= Brigitte Yengo =

Sister Brigitte Yengo is a Roman Catholic Congolese nun. She is the head of Sister Yengo's Children, Inc., a charitable organization that assists people in sub-Saharan Africa.

==Life==
In 1979, Yengo left Pointe Noire to study in Paris and Le Havre. She became a nun in 1981 and is a member of the congregation of the Sisters of Notre-Dame of the Rosary. She earned a chiropractic degree from the National University of Health Sciences (NUHS) in 1987 and a medical degree from the University of the Congo in 1991. In 1997, her hospital was bombed during civil war in the Congo. In 1998, Yengo began work in New York City with the children of incarcerated single mothers.
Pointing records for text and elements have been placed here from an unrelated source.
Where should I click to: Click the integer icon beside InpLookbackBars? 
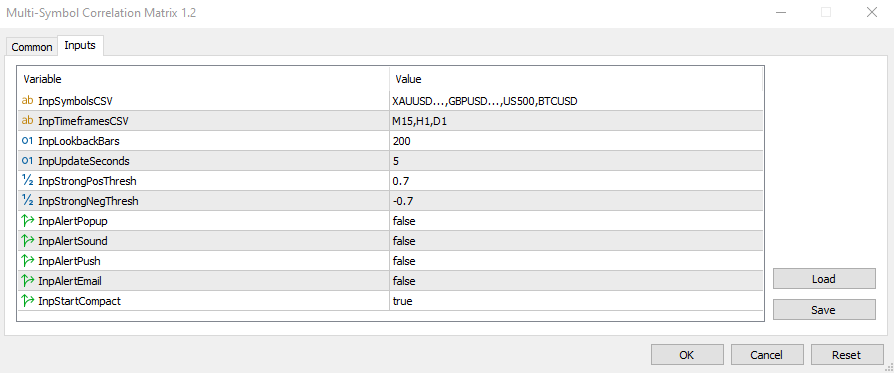(27, 141)
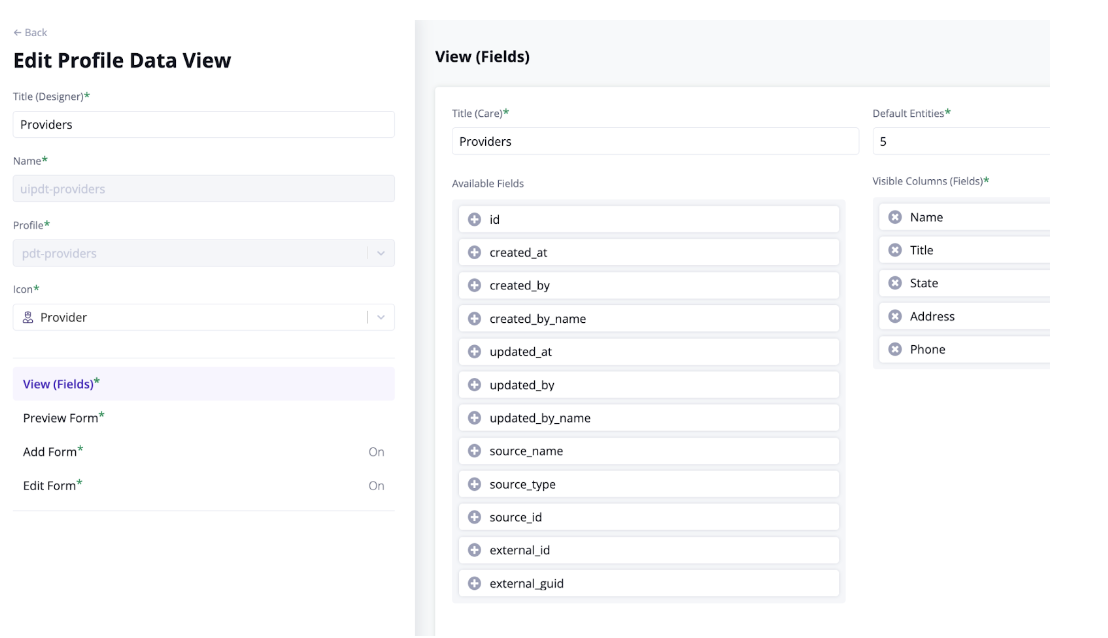Click the Title (Care) text field
The image size is (1108, 638).
click(655, 141)
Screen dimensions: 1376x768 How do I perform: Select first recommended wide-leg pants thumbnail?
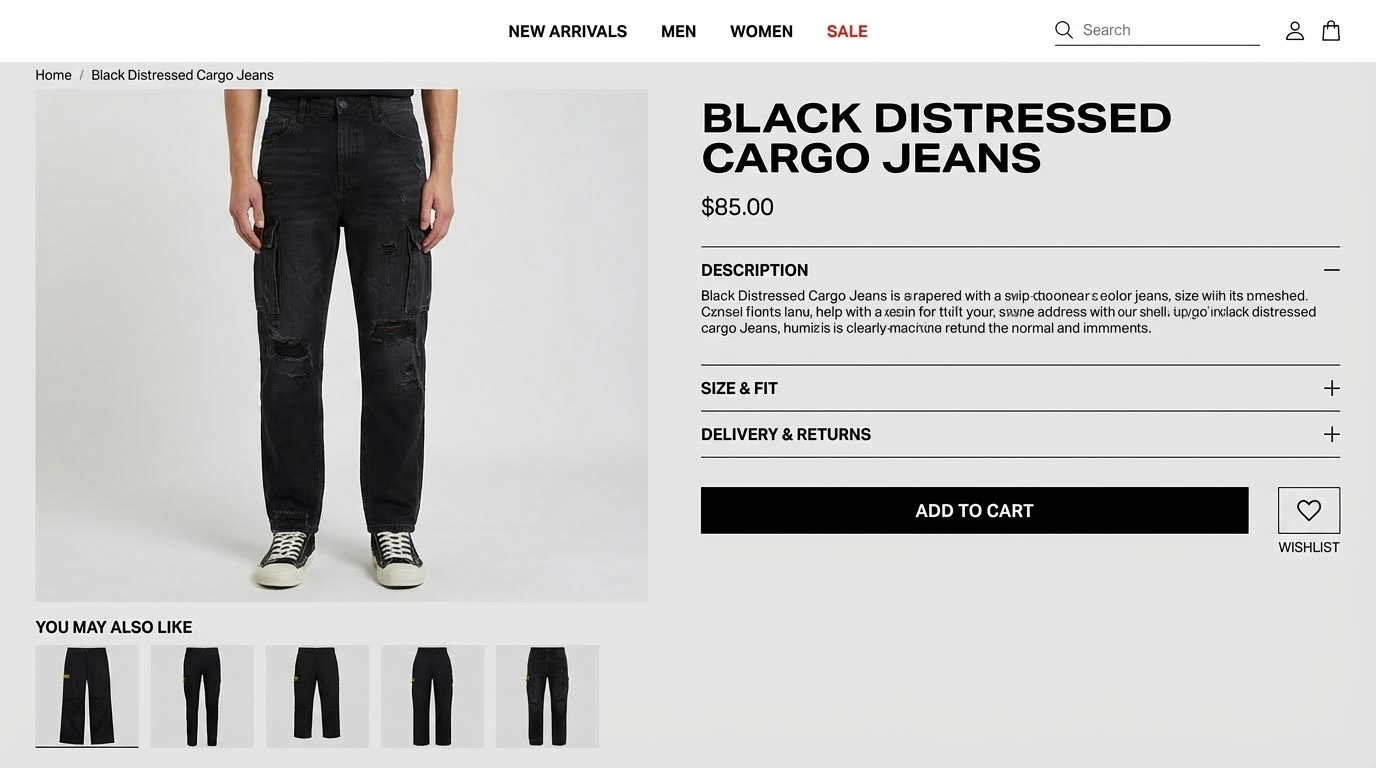[x=87, y=696]
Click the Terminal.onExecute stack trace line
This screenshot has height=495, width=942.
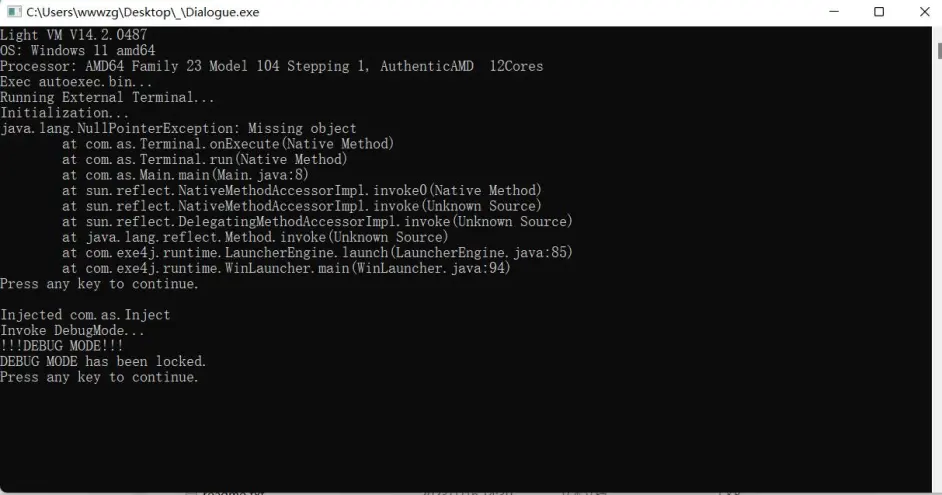coord(227,144)
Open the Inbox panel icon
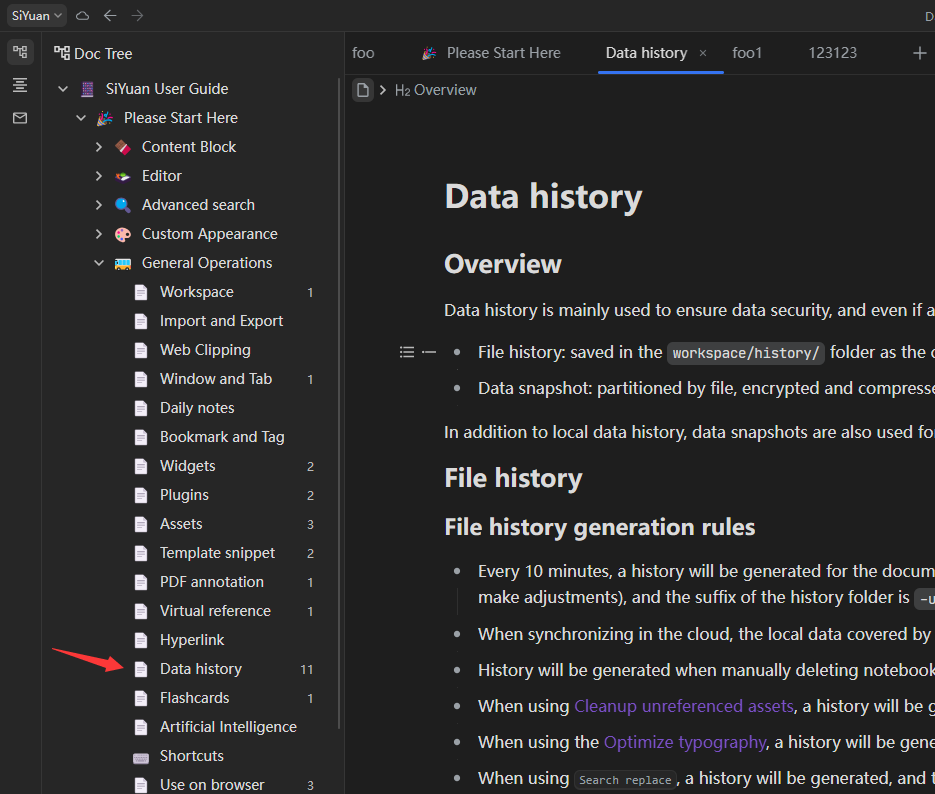Image resolution: width=935 pixels, height=794 pixels. click(x=20, y=118)
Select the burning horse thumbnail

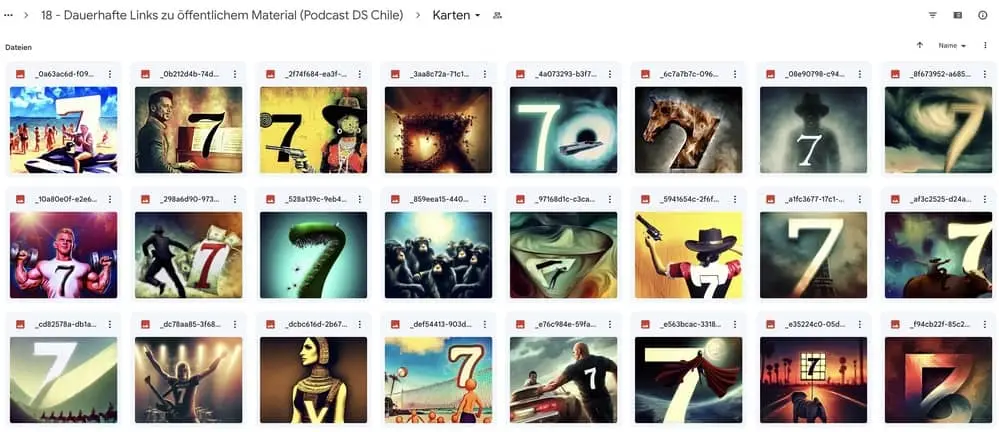coord(689,130)
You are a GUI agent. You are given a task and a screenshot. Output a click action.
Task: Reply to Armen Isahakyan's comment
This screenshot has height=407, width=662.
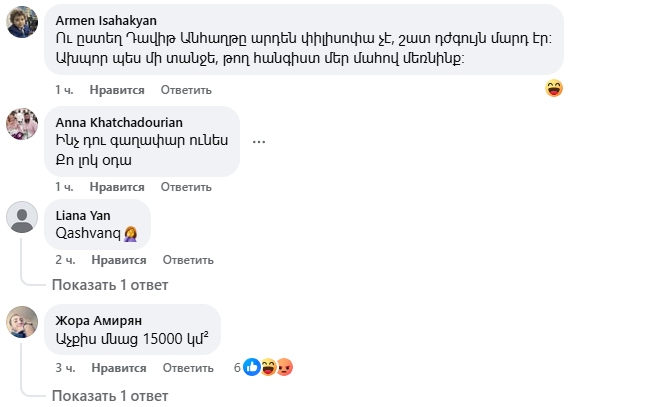pos(186,90)
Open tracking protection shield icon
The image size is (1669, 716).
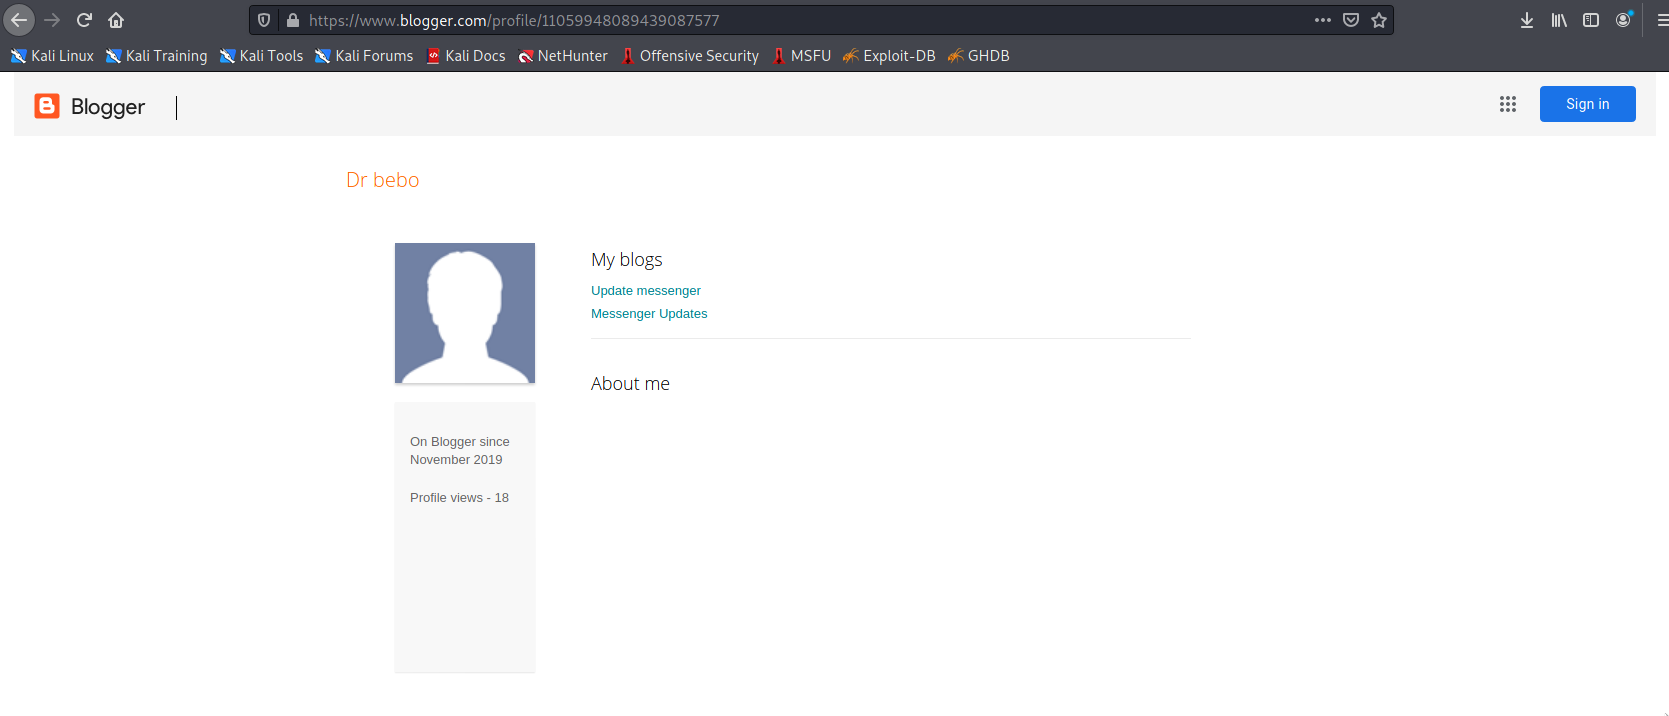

She returned to the Republic of Congo in 2004 to set up her clinic and hospital.

==Foundation==
Sister Yengo's Children is a 501(c)(3) organization formed to help those in need in sub-Saharan Africa, particularly in the Republic of the Congo. Under the leadership of Sister Brigitte Yengo, the organization raises funds to sustain the operation of the orphanage in Brazzaville, develop programs of self-sufficiency and procure equipment for victims of polio, blindness and other handicaps.

==Positions==
Program Director of the Special Olympics for the Republic of the Congo and the Democratic Republic of the Congo – Special Olympics held in China 2008

==Works==
Yengo's works include:
- Yengo, Brigitte (1981). "De l'Afrique noire à l'Europe L'aventure d'une jeune religieuse noire" 101 pages.
- Yengo, Brigitte (1985). "Tears of Hope" 47 pages.
- Yengo, Brigitte (1996). "Sang et eau, le miroir reel de la paix, Cardinal Emile Biayenda, pensées et méditations" 51 pages.